Removing “Technical” Obstacles to Surveillance
Article audio sponsored by The John Birch Society

Buried in an otherwise innocuous-appearing article in the New York Times about wiretapping was this chilling sentence: “The issue [of surveillance of individuals by law enforcement agencies] has added importance because [these technologies] developed by the United States to hunt for terrorists and drug traffickers can also be used by repressive regimes to hunt for political dissidents” [emphasis added].

Under the Communications Assistance to Law Enforcement Act passed in 1994, telephone and broadband companies are required to allow law enforcement agencies to conduct surveillance of a “target” immediately. But with the advancement of technology, obstacles to conduct wiretaps and other such surveillance have delayed their efforts, sometimes for months. In one case cited, a communications carrier was unable to complete over 100 wiretap orders because of delays in modifying its ever-changing technologies.

John Whitehead, founder and president of The Rutherford Institute, wrote that such “technology has become our Frankenstein’s monster. Delighted with technology’s conveniences…we have given it free rein in our lives, with little thought to the legal or moral ramifications of doing so." He says that because of citizens’ enthusiasm for Global Positioning System (GPS) devices for their convenience so that “we never get lost, never lose our loved ones and never lose our wireless signals, we are also making it possible for the government to never lose sight of us, as well.”

In a case decided in January in the Ninth Circuit Court of Appeals, United States v. Pineda-Moreno, efforts to track and follow the defendant by attaching a mobile tracking device to the undercarriage of his vehicle were found not to violate his Fourth Amendment rights to unreasonable searches and seizures. Law enforcement agents used various types of mobile-tracking devices, about the size of a bar of soap, magnetized in order to be attached underneath his car. According to the decision, “Once in place, the tracking devices recorded and logged the precise movements of [his] vehicle.” The court concluded that such activities “did not violate [his] Fourth Amendment rights by affixing the mobile tracking devices to the underside of his Jeep while it was parked … in his driveway, which is ‘only a semi-private area’ [or] while it was parked on a public street and parking lot — areas where Pineda-Moreno can assert no reasonable expectations of privacy.”

The case was decided 3-2 with Chief Judge Alex Kozinski dissenting strongly:

Our court now proceeds to dismantle the zone of privacy we enjoy in the home…and in public. The needs of law enforcement, to which my colleagues seem inclined to refuse nothing, are quickly making personal privacy a distant memory….

The facts are disturbingly simple: Police snuck [sic] onto Pineda-Moreno’s property in the dead of night and attached a GPS tracking device to the underside of his car. The device continuously recorded the car’s location, allowing police to monitor all of Pineda-Moreno’s movements without the need for visual surveillance.

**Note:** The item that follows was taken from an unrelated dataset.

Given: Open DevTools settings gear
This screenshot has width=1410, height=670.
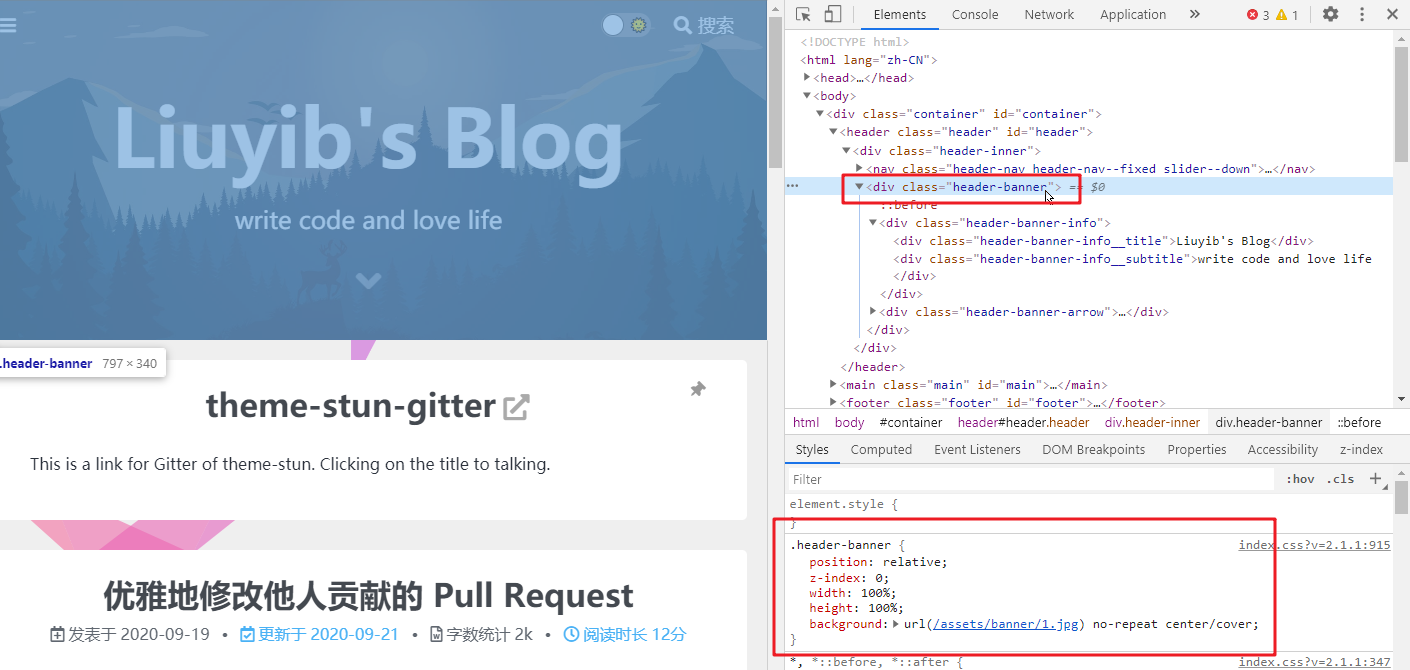Looking at the screenshot, I should 1331,14.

The panel holds that none of this implicates the Fourth Amendment….

After concluding that entering onto Pineda-Moreno’s property and attaching a tracking device to his car required no warrant, probable cause, founded suspicion or by-your-leave from the homeowner, the panel holds that downloading the data from the GPS device, which gave police the precise locus of all of Pineda-Moreno’s movements, also was not a search, and so police can do it to anybody, anytime they feel like it….

I don’t think that most people in the United States would agree with the panel that someone who leaves his car parked in his driveway outside the door of his home invites people to crawl under it and attach a device that will track the vehicle’s every movement and transmit that information to total strangers. There is something creepy and un-American about such clandestine and underhanded behavior. To those of us who have lived under a totalitarian regime, there is an eerie feeling of déjà vu.

Articles like that from the New York Times mask what’s really going on. As Benjamin Franklin noted, “Those who would give up essential liberty to purchase a little temporary safety deserve neither liberty nor safety.”

What’s worse is the giving up of essential liberty for the sake of convenience.